Assignment | Reproduce the first line of the material below and each line after it, exactly, through the line containing "Given: Select Georgia", and give nothing more.

Data for analysis |
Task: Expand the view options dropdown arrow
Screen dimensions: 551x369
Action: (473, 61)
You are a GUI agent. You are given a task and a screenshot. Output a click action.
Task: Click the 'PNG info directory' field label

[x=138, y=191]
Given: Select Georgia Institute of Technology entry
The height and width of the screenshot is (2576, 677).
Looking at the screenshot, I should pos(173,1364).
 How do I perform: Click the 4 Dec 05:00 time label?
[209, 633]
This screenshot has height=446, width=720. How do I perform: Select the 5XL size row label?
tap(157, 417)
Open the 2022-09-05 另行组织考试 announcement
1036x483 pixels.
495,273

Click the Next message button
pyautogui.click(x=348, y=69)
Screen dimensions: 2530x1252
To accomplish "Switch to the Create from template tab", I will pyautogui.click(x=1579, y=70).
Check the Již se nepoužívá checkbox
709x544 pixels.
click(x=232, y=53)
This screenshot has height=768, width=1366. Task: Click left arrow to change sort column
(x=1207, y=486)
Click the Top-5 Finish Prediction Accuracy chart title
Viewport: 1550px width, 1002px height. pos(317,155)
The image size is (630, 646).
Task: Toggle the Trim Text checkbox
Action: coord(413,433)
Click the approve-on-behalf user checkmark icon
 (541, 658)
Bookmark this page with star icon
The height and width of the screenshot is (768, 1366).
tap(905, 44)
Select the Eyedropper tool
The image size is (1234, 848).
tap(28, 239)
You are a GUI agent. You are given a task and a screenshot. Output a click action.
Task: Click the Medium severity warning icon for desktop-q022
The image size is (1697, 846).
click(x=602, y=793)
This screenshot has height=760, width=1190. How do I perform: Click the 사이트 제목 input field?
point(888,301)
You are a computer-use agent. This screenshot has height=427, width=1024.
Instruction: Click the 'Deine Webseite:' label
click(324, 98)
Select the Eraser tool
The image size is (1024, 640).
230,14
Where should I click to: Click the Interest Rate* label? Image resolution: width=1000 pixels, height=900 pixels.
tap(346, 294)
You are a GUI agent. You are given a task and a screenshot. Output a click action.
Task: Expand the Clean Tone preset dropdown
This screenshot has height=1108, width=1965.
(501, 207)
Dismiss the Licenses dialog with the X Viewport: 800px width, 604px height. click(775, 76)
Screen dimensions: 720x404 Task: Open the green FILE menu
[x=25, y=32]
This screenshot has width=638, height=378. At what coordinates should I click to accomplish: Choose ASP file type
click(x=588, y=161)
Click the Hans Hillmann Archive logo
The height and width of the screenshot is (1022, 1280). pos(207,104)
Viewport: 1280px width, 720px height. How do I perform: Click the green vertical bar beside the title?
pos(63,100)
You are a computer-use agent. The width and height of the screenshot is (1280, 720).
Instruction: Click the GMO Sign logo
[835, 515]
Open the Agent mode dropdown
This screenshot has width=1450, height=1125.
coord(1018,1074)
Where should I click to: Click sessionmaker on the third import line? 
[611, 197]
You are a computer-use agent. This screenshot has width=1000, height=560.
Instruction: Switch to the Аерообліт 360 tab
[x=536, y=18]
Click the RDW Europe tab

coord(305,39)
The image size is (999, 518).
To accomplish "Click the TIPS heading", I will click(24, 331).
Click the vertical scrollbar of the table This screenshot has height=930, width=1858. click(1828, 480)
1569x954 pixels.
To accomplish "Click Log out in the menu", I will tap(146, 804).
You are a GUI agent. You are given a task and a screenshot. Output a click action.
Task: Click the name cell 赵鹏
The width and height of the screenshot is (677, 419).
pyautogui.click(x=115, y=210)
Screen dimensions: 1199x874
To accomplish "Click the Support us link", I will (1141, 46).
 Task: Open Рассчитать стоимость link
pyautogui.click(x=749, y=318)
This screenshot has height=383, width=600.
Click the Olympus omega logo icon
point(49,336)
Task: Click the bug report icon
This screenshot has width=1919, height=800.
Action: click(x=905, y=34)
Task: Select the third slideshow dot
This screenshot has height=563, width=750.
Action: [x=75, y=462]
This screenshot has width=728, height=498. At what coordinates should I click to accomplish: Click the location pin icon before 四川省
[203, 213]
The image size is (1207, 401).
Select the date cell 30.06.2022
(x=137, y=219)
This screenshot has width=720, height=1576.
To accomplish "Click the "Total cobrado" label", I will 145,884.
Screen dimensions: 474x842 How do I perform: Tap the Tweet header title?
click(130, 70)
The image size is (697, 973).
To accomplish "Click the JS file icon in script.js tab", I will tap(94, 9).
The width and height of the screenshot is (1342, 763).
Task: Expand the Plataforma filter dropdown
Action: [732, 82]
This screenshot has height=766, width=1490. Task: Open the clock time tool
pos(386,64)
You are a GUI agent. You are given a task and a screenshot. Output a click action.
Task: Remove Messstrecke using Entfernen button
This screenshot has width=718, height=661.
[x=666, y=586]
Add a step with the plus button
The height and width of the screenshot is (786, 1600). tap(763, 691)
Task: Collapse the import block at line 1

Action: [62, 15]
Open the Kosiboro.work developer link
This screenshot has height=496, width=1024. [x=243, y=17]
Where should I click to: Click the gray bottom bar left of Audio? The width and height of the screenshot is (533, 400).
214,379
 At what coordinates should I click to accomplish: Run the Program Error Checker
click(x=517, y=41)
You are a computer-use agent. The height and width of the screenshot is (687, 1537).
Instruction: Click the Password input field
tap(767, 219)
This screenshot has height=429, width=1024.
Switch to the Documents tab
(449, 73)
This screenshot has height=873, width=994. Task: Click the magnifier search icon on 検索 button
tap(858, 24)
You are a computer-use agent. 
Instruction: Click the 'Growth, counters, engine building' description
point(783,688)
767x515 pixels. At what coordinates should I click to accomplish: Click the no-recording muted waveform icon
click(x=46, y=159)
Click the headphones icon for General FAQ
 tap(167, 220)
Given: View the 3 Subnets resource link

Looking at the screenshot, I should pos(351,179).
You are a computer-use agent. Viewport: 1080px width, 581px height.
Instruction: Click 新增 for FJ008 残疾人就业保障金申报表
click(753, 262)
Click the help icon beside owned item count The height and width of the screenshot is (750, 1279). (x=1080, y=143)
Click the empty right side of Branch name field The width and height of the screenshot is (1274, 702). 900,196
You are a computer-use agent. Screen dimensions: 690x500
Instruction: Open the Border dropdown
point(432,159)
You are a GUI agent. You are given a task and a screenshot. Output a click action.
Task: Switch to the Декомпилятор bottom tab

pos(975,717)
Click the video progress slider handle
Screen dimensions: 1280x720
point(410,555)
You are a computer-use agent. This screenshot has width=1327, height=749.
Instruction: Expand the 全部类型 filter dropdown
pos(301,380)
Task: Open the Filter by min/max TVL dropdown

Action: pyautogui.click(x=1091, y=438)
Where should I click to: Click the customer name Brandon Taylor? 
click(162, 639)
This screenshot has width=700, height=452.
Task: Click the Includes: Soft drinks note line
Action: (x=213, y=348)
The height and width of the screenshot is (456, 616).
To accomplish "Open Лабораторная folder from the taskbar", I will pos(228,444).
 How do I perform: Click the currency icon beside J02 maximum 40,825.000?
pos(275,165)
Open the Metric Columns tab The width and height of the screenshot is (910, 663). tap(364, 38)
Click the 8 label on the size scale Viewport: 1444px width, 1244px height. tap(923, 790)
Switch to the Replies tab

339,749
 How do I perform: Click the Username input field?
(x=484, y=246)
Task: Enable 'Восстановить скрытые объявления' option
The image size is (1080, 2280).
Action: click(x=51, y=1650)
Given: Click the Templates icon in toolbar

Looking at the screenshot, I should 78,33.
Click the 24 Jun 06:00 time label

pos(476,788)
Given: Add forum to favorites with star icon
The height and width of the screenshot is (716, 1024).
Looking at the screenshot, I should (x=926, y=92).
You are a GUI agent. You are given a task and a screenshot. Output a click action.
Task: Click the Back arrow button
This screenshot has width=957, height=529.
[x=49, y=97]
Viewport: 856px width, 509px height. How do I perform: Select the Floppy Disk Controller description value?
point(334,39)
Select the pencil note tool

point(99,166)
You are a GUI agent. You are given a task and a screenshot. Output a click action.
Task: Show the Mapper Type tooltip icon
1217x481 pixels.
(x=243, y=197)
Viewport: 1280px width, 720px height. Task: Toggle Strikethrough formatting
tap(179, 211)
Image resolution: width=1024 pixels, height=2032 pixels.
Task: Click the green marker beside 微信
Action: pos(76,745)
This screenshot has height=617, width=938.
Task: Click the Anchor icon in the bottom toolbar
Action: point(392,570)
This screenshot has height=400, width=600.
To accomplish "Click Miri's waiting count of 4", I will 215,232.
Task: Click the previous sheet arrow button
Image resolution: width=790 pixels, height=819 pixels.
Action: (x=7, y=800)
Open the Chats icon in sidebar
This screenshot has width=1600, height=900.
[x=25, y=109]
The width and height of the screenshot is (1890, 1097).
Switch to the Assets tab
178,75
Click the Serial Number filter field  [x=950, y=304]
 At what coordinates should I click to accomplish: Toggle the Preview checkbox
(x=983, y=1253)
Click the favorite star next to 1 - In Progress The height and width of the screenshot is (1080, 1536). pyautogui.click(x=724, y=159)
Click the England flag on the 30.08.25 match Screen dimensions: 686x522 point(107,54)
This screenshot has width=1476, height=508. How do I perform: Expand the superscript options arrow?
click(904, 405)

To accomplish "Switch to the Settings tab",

Task output |
Task: Expand the view options dropdown arrow
Screen dimensions: 551x369
Action: (473, 61)
You are a GUI agent. You are given a task and a screenshot. Output a click action.
Task: Click the 'PNG info directory' field label

[x=138, y=191]
Given: Select Georgia Institute of Technology entry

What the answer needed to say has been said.